La cadena pública DR, citando a fuentes del Gobierno y del Ejército, asegura que también se enviaron suministros de sangre para atender a posibles heridos “en caso de combate”. El Ministerio de Defensa danés evitó pronunciarse y señaló a la BBC que “no tiene comentarios“, mientras que un alto cargo militar reconoció al medio que “solo un número limitado de personas habría estado al tanto de la operación por razones de seguridad”.
El despliegue se habría producido en el marco de unas maniobras conjuntas denominadas ‘Operation Arctic Endurance‘, (Operación Resistencia Ártica, en español) aunque, según los citados medios, el verdadero objetivo era de preparación para un posible escenario “extremo”. Groenlandia, territorio autónomo e independiente bajo soberanía danesa, se convirtió en un foco de tensión durante el mes de enero después de que Trump reiterara su interés en anexionarla, una idea rechazada tanto por Copenhague como por las autoridades groenlandesas.

Dinamarca, preocupada tras la operación en Venezuela
Según DR, el contexto internacional agravó la preocupación entre las autoridades de Dinamarca, especialmente tras la operación estadounidense en Venezuela que se saldó con la detención de Nicolás Maduro. “Cuando Trump sigue diciendo que quiere hacerse con Groenlandia, y luego ocurrió lo de Venezuela, tuvimos que tomarnos todos los escenarios en serio“, señaló a DR una fuente de seguridad danesa de alto rango.
En ese clima, varios países europeos —entre ellos Francia y Alemania— habrían sido consultados por el Gobierno danés para mostrar “una fuerte solidaridad europea” a través del refuerzo de la cooperación militar en la isla. Poco después, varios escuadrones de soldados daneses, franceses, alemanes, noruegos y suecos fueron desplegados en Nuuk y Kangerlussuaq, puntos estratégicos por su infraestructura aeroportuaria.
Las fuentes citadas por DR aseguran que Dinamarca tomó la decisión de que sus tropas combatirían en caso de invasión y que estaban preparadas para inutilizar las pistas de aterrizaje. “El coste para Estados Unidos tendría que aumentar.
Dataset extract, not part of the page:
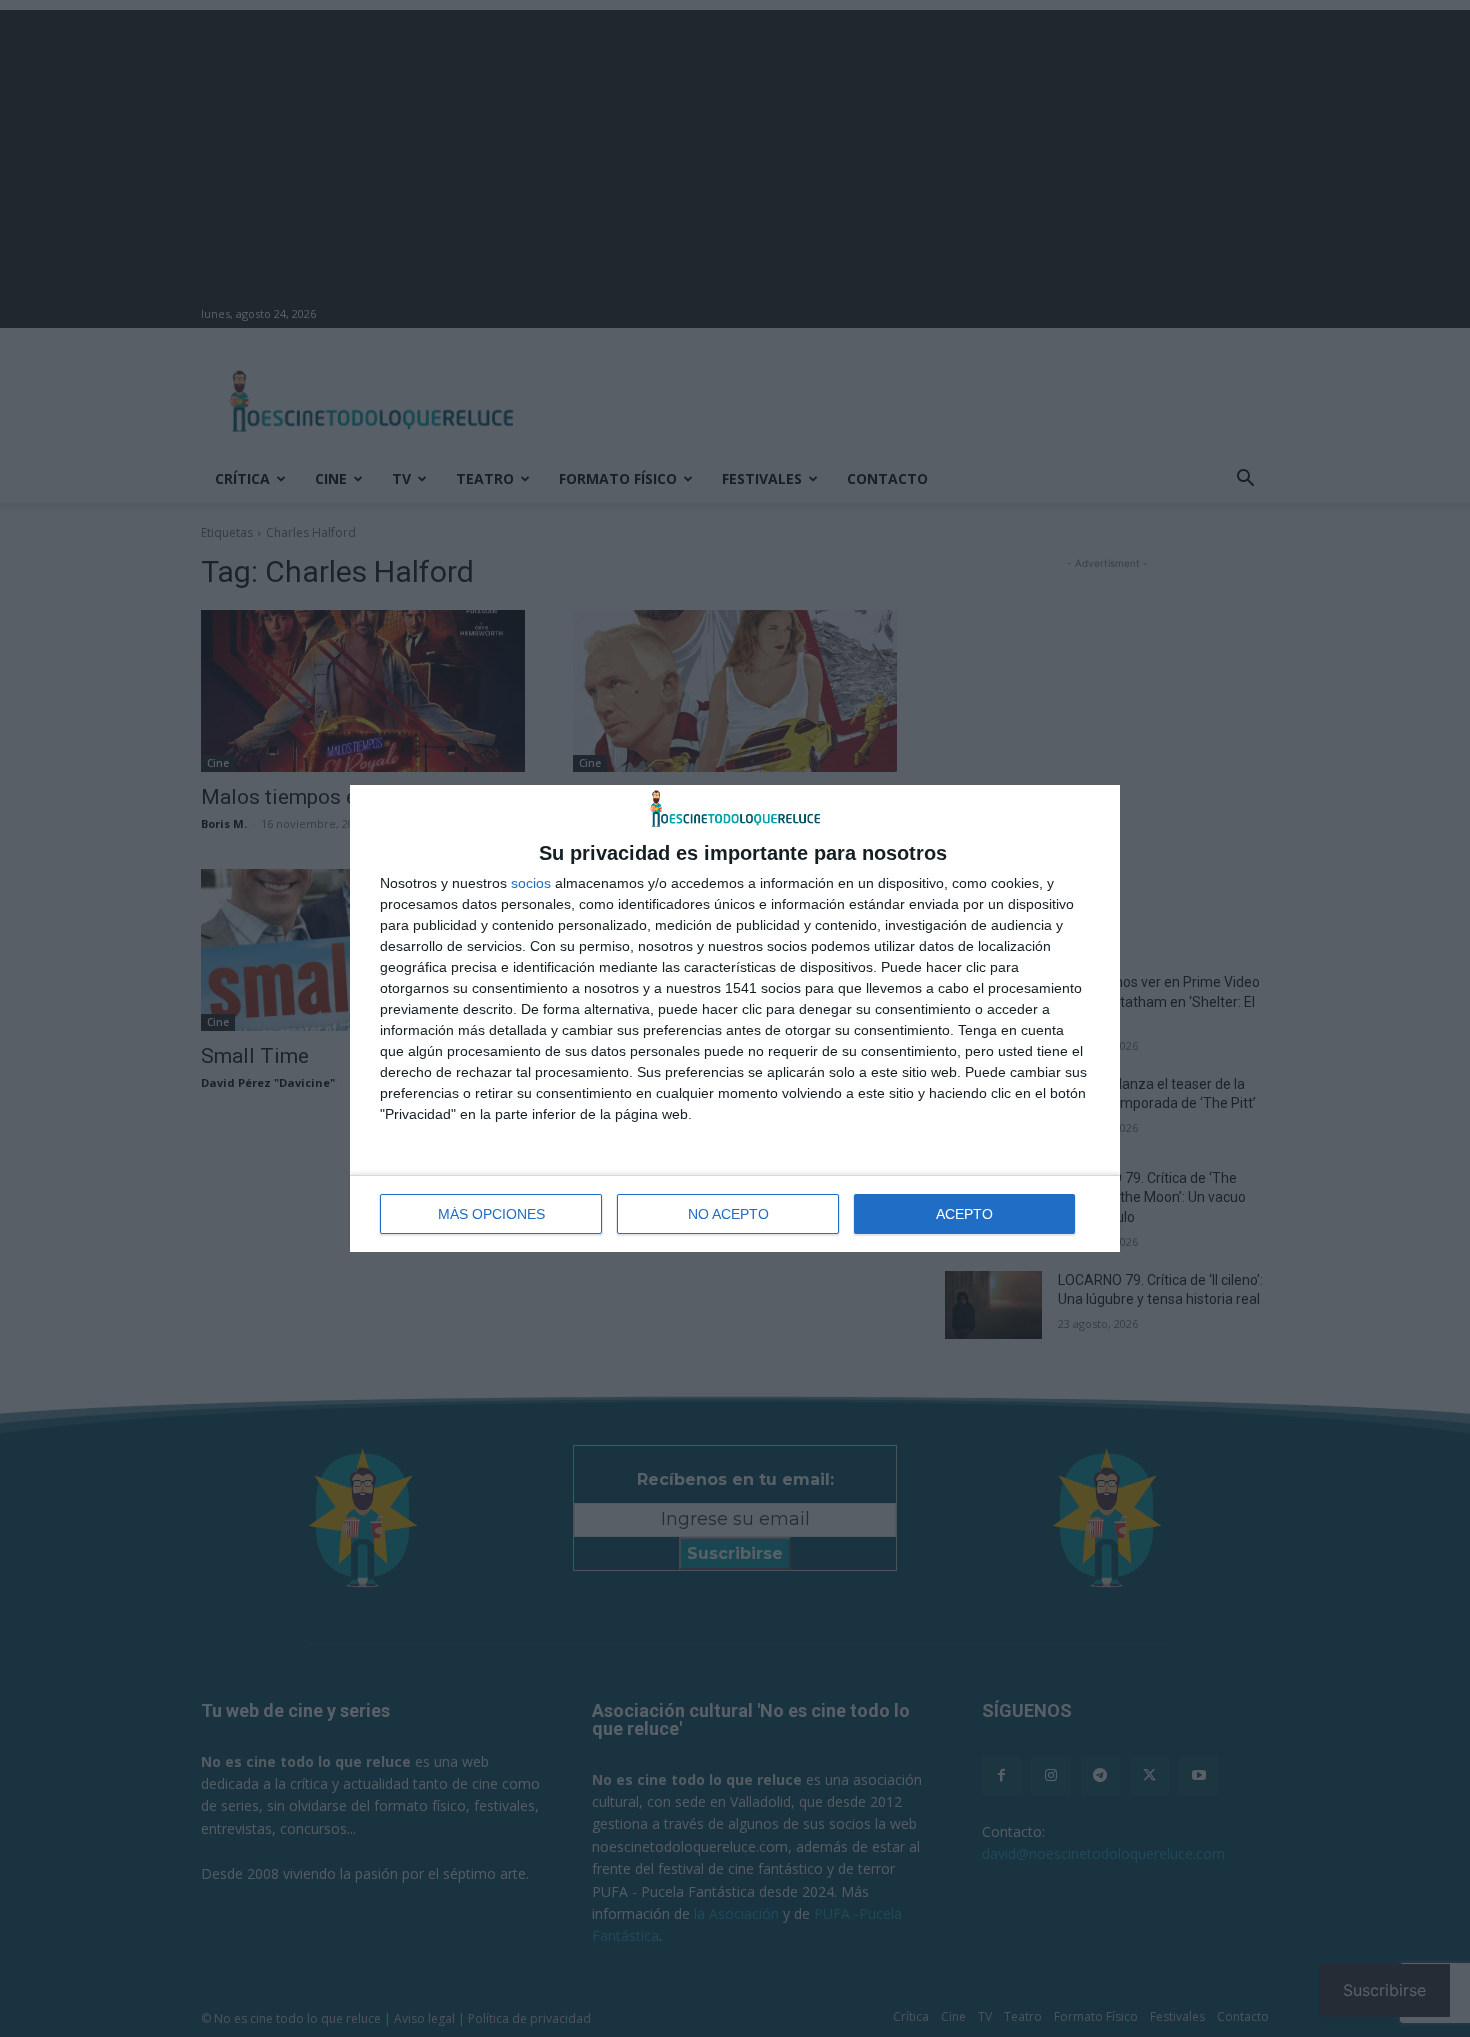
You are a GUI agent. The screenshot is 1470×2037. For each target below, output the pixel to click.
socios (531, 883)
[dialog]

EE UU tendría que llevar a cabo un acto hostil para hacerse con Groenlandia”, afirmó una fuente de defensa, que admitió, no obstante, que las fuerzas desplegadas difícilmente podrían repeler un ataque estadounidense.
Trump rebajó sus pretensiones
A finales de enero, el presidente estadounidense acabó descartando explícitamente una intervención militar y apostó por “negociaciones inmediatas” para lograr algún tipo de acuerdo que garantice los intereses estratégicos de Washington en el Ártico, especialmente en materia de seguridad y presencia militar. Trump rechazó usar la fuerza en el Foro Económico Mundial de Davos, donde aseguró: “No quiero usar la fuerza. No usaré la fuerza. Lo único que pide EEUU es un lugar llamado Groenlandia”.
Finalmente, la crisis se ha enfriado con un principio de acuerdo o “marco” negociado en el seno de la OTAN, que abre la puerta a futuras conversaciones sin alterar la soberanía danesa sobre Groenlandia. Este giro llevó a Trump a retirar amenazas como los aranceles a países europeos y a centrar sus objetivos en ampliar la cooperación militar y el acceso estratégico en la región, más que en una anexión directa.